This story is more the norm than the exception for disabled parents. As a matter of fact, the National Council on Disability’s 445 page report cites many examples of discrimination that disabled parents face. This also reinforces the cultural belief that people with physical or intellectual disabilities shouldn’t have or raise kids.

Another example of a disabled person who would like kids but doesn’t have them yet is Robyn Powell. She uses a power wheelchair because she has limited use of her arms and legs. At 31, this attorney was asked and suggested many times if she would like to have the process of sterilization done. She has refused many times. She says that she has been offered a hysterectomy more times than she can count. She tells them that she thinks that she will need her uterus. As you can see, society as a whole feels that the disabled population is incapable of raising kids.

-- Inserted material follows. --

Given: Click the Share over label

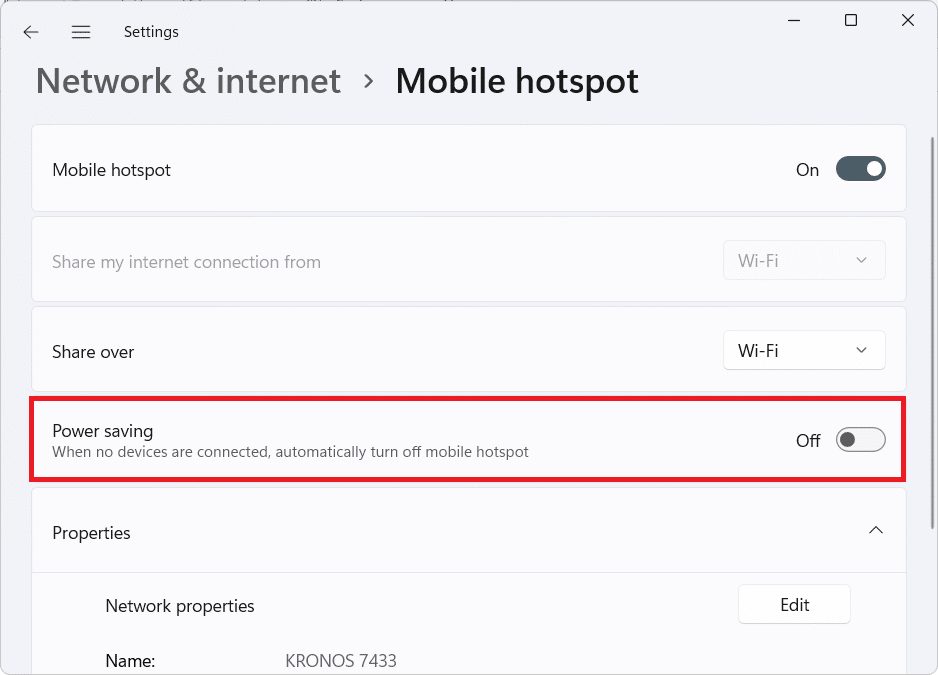Looking at the screenshot, I should tap(93, 352).
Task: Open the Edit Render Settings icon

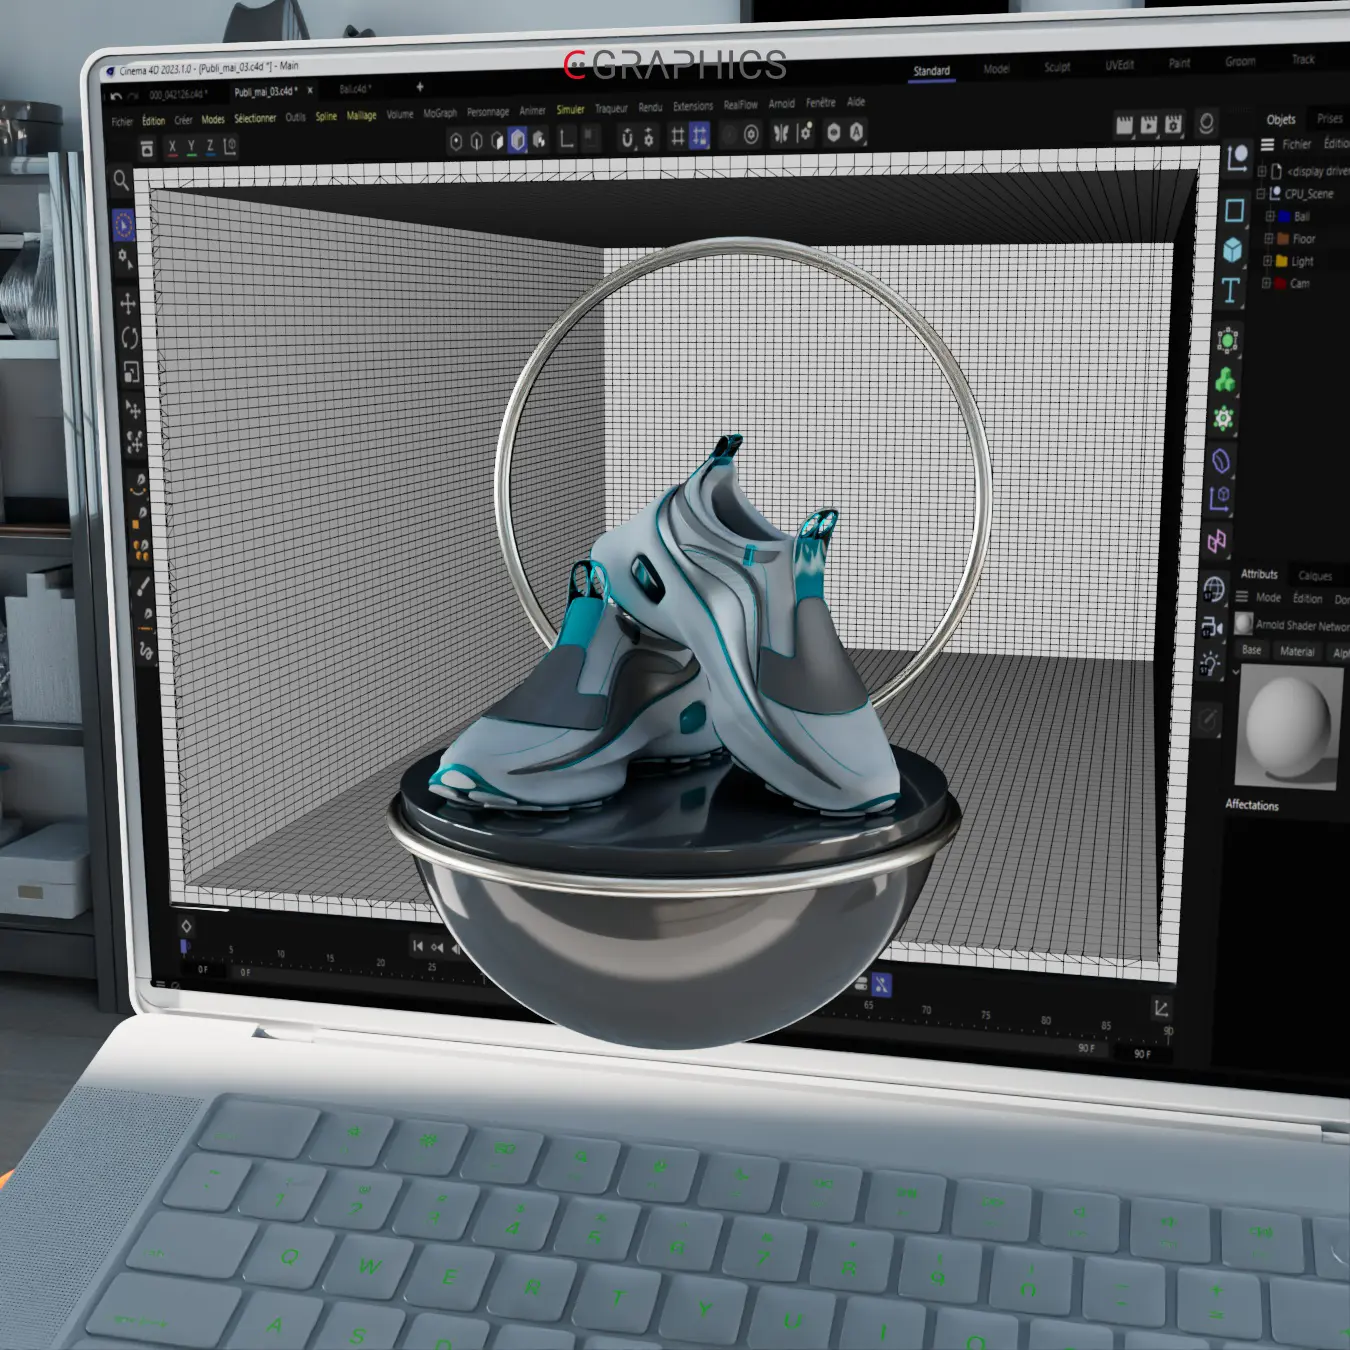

Parenthood is hard for anyone. But Powell believes that people with disabilities can adjust to parenthood better because they are more adaptable. Yet the council’s report called “Rocking The Cradle: Ensuring the Rights of Parents with Disabilities and Their Children” shows the challenges and discrimination some face when it comes to child welfare, family law, access to fertility treatment and adoption.

When the Americans with Disabilities Act was passed in 1990, people thought this act would make it easier for this group of people. But it hasn’t. People with disabilities who want to have kids and raise families still have to deal with legal quicksand. Two-thirds of child welfare laws list some type of disability as grounds for removing a child from his home and allowing parental rights to be terminated. People with psychiatric or intellectual disabilities lose their children at a rate as high as 80 percent.

Agencies for the disabled should start a campaign and educate the public about how disabled parents can bring up families and hold down jobs. That way, the public will have a positive image of what the disabled can do. This way, maybe the statistics can be turned around.